Dr ISMAËL DIALLO, INFECTIOLOGUE : « La saison pluvieuse est favorable au choléra »
Médecin infectiologue au CHU-Yalgado Ouédraogo et Maître assistant à l’université Ouaga I Pr Joseph Ki-Zerbo, le Dr Ismaël Diallo, dans cette interview qu’il nous a accordée le 9 juillet 2018, nous parle du choléra qui, en ce temps de saison des pluies, sévit. Par quoi est-il causé ? Comment se comporter face à quelqu’un qui est atteint de cette maladie ? Et comment la prévenir ? Ce sont, entre autres, des questions auxquelles le Dr nous a apporté des réponses. Lisez !
Comment peut-on définir le choléra?
Le choléra est une toxi-infection intestinale due au Vibrio cholerae, très contagieuse, à déclaration obligatoire.
Y a-t-il des degrés de complication?
C’est une maladie grave et mortelle. Il s’agit d’une urgence médicale et une urgence de santé publique.

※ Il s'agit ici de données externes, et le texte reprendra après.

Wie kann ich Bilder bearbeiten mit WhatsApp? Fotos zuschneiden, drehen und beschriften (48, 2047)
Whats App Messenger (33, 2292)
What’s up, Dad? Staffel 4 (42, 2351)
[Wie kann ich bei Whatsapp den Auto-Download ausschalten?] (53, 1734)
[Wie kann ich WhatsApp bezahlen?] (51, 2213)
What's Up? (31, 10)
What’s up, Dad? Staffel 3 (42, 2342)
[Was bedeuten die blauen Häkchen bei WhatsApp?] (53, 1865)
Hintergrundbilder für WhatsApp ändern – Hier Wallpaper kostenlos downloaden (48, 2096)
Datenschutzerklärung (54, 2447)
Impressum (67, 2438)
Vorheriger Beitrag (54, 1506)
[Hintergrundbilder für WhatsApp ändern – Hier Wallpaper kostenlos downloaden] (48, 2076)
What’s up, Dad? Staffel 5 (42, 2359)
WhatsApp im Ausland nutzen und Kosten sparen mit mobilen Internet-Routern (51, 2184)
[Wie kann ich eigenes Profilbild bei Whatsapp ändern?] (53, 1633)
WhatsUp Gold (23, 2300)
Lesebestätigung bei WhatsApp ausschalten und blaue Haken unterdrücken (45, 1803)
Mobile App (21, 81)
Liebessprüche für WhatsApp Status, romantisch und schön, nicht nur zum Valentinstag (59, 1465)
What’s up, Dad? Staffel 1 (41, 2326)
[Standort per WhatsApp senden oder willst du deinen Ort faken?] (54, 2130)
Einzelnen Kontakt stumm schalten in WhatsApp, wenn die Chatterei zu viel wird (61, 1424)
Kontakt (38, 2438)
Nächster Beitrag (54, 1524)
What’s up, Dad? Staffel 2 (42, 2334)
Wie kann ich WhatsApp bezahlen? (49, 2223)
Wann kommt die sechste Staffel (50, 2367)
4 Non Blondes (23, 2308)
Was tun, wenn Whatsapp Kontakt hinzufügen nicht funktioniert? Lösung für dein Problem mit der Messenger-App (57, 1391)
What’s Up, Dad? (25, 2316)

Est-elle une maladie mortelle?
Oui, elle est mortelle comme dit précédemment. Sans traitement, la mortalité est d’environ 50%.

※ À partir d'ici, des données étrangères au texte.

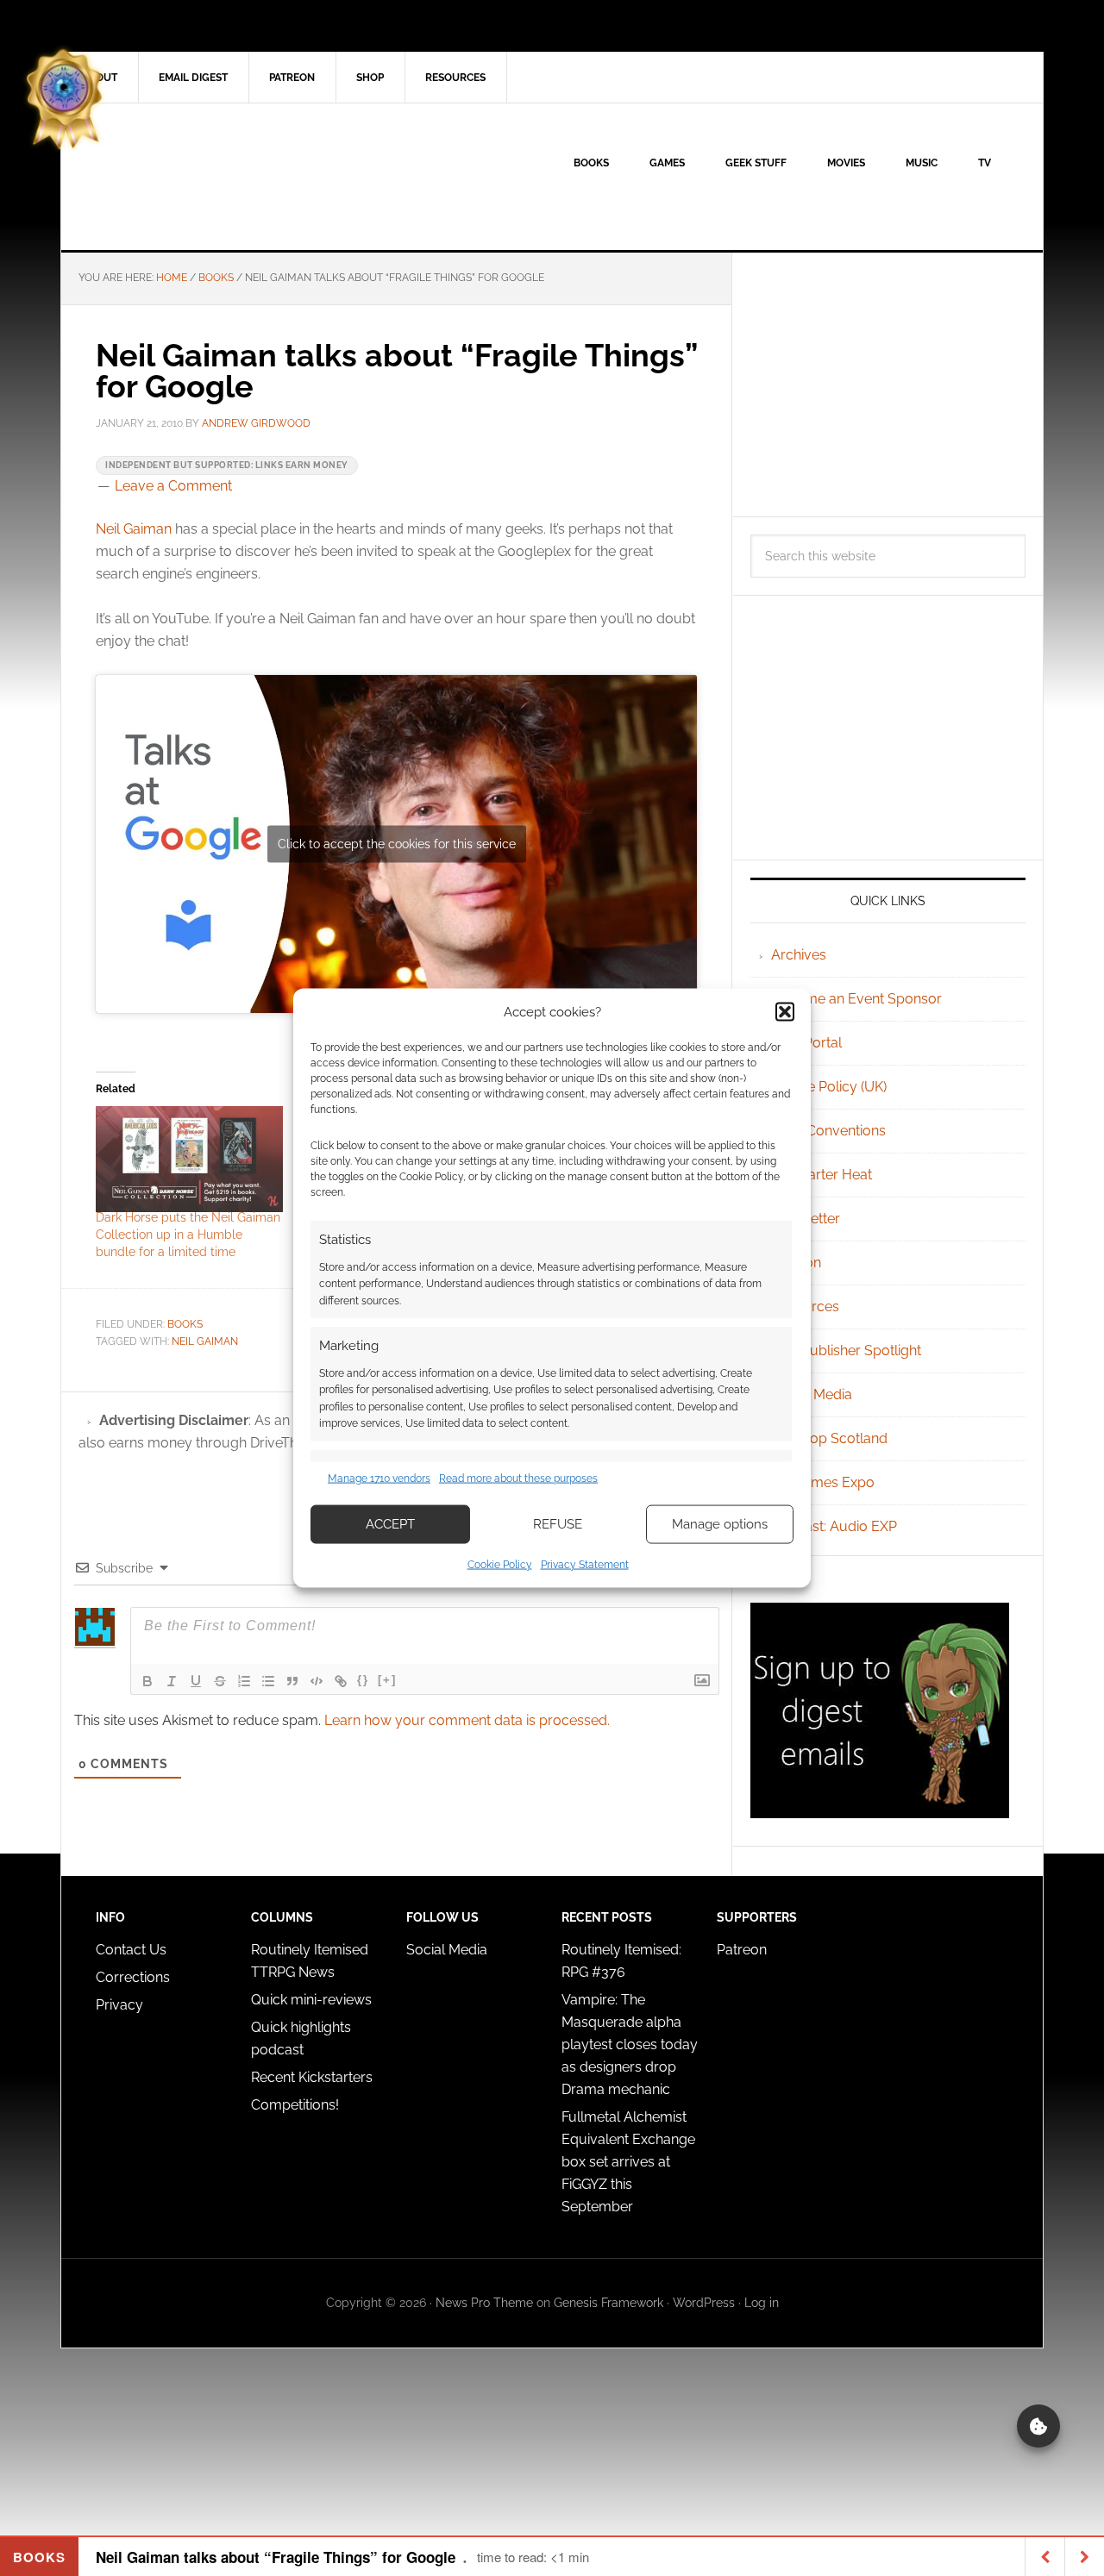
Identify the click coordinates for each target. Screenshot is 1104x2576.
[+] (387, 1679)
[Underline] (196, 1681)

Quelles sont les causes de cette maladie ?
Le choléra est dû à 2 sérogroupes : Vibrio cholerae O1 et Vibrio cholerae O139.
Le sérogroupe le plus souvent en cause actuellement est le O1, et est l’agent de la septième pandémie qui a débuté en 1961. Le sérogroupe O139, isolé en 1992, est fréquente en Asie.
Comment se manifeste-elle ?
Le signe essentiel est la diarrhée. C’est une diarrhée très liquidienne avec des grumeaux blanchâtres dans les selles dont l’aspect ressemble à de « l’eau de riz », d’odeur fade ou de poisson frais. Les selles sont incessantes. Le malade peut perdre 10 litres, voire 15 litres d’eau par jour. La diarrhée est accompagnée souvent de vomissements et de crampes. La conséquence de cette perte de liquide est une déshydratation sévère et une soif vive.
Comment reconnaître quelqu’un qui souffre du choléra et quel comportement adopter face à cet individu?
Une diarrhée suivie de vomissements, qui tue en quelques heures un adulte, est presque toujours du choléra.
Quelles sont les périodes pendant lesquelles cette maladie est fréquente ?
Avec le manque de latrines, la saison pluvieuse lui est favorable avec les ruissellements d’eau.
Aussi en cas de catastrophe naturelle et en cas de déplacement de la population.
Que faut-il faire pendant ces moments ?
Le choléra relève d’une contamination féco-orale. Il convient d’isoler les malades et de rechercher des cas dans leur entourage. Les selles et les vomissements sont décontaminés par de l’eau de javel. La prévention générale repose sur l’accès à l’eau potable et aux installations sanitaires et la sensibilisation sur les règles élémentaires d’hygiène (lavage des mains, hygiène alimentaire, utilisation des installations sanitaires).
Quel est l’état actuel du choléra au Burkina?
Pour l’instant, et je l’espère pour longtemps, nous n’avons pas de cas signalé, et ce depuis 2006, si ma mémoire est bonne.
L’on a tendance à croire que c’est une maladie qui prend de l’ampleur, comment expliquez-vous cela ?
Le choléra est une maladie du péril fécal, donc une maladie des mains salles. Le choléra est transmissible par contamination directe interhumaine ou par l’intermédiaire d’aliments ou d’eau de boisson souillés par des excrétas. Vous comprenez que le manque d’hygiène, la précarité, pour ne citer que ceux-là, sont des facteurs qui favorisent la survenue de la maladie.
Peut-on en guérir ?
Oui, on peut en guérir même en l’absence de traitement. Mais la mortalité peut atteindre 50% de décès.
Prise en charge très tôt, la durée des symptômes est raccourcie et le malade récupère plus vite.
En termes de nutrition, qu’est-ce qu’un individu atteint de cette maladie doit-il consommer ?
L’eau consommée doit être potable et l’hygiène alimentaire de rigueur. Il n’y a pas de régime particulier.
Pour un individu atteint, il faut qu’il soit pris en charge dans une structure de soins car le malade doit être isolé. Les excréta (selles et vomissures) doivent être désinfectés, par exemple, avec de l’eau de Javel. Il doit être réhydraté efficacement et enfin, on lui prescrira des antibiotiques.
Comment prévenir la maladie ?
– Améliorer l’accès à l’eau potable ;
– Lutter contre le péril fécal par la construction et l’utilisation de latrines ;
– Promouvoir l’hygiène des mains (lavage des mains) ;
– Hygiène alimentaire (bien laver les aliments, faire bien cuire les aliments) ;
– Il existe des vaccins anti-cholériques qui peuvent être utilisés en prévention.